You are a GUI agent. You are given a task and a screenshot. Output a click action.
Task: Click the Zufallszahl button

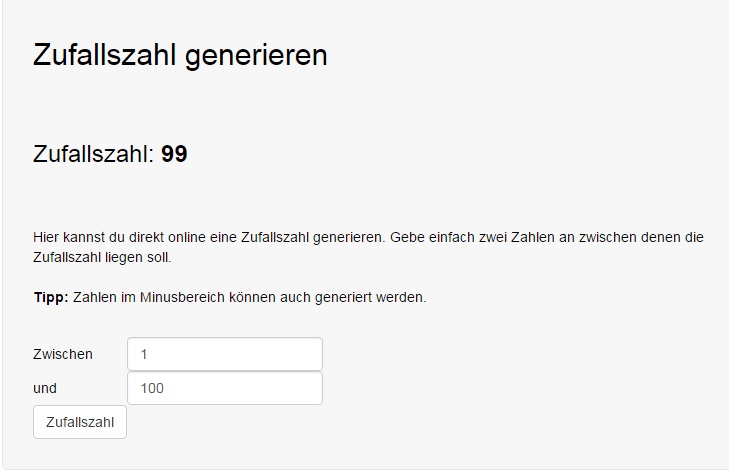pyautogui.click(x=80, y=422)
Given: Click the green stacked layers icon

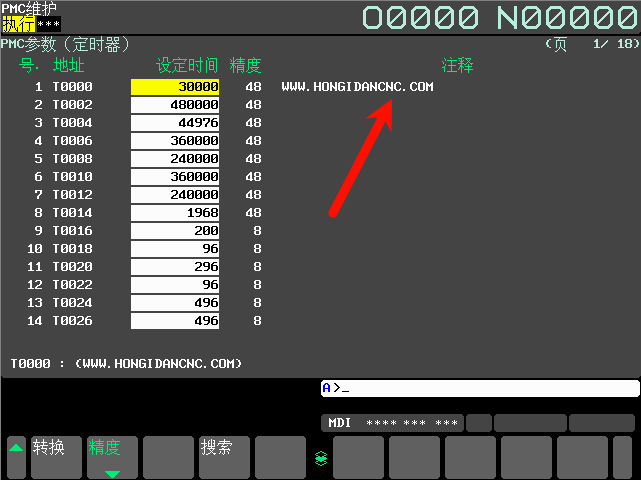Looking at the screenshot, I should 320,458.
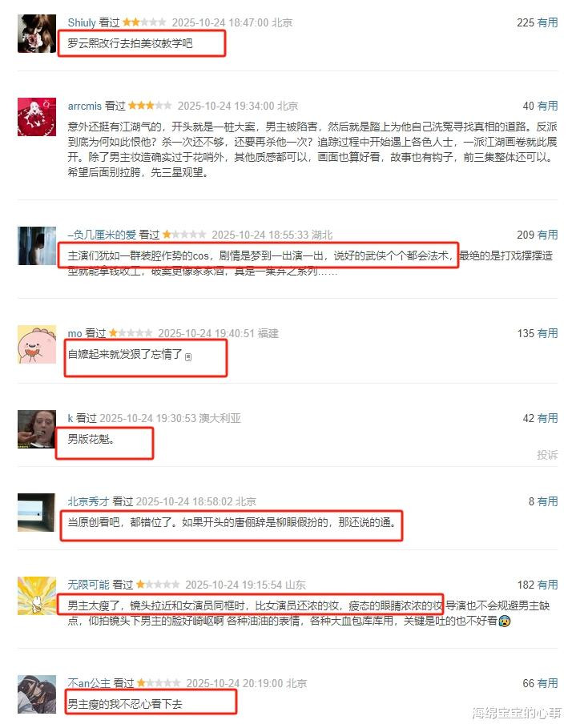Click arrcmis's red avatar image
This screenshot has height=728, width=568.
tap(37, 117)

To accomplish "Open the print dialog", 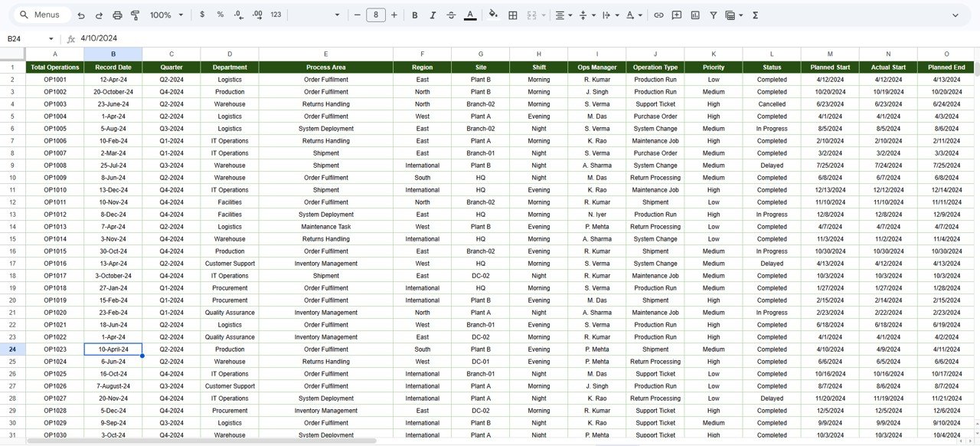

+===+

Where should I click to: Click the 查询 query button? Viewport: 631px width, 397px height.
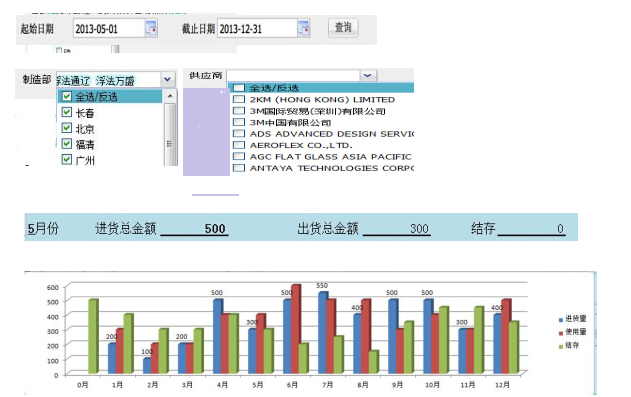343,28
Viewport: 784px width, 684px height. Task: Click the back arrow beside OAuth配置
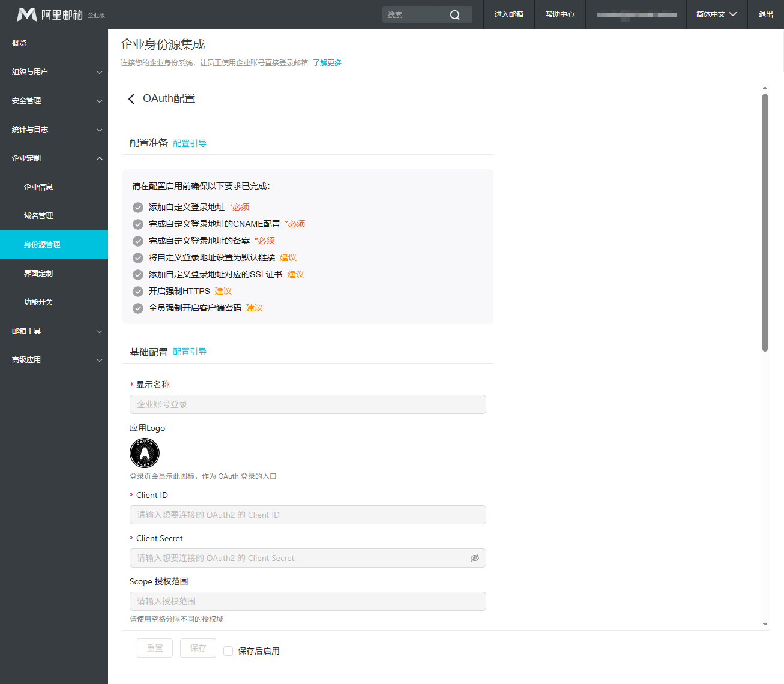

+===+

In the listing above, find the line with "Where should I" and the line with "Viewport: 784px width, 684px". Copy exactly those lines and all between them, minus the images.

Where should I click to: Click the 查询 query button? Viewport: 631px width, 397px height.
343,28
Viewport: 784px width, 684px height. Task: Click the back arrow beside OAuth配置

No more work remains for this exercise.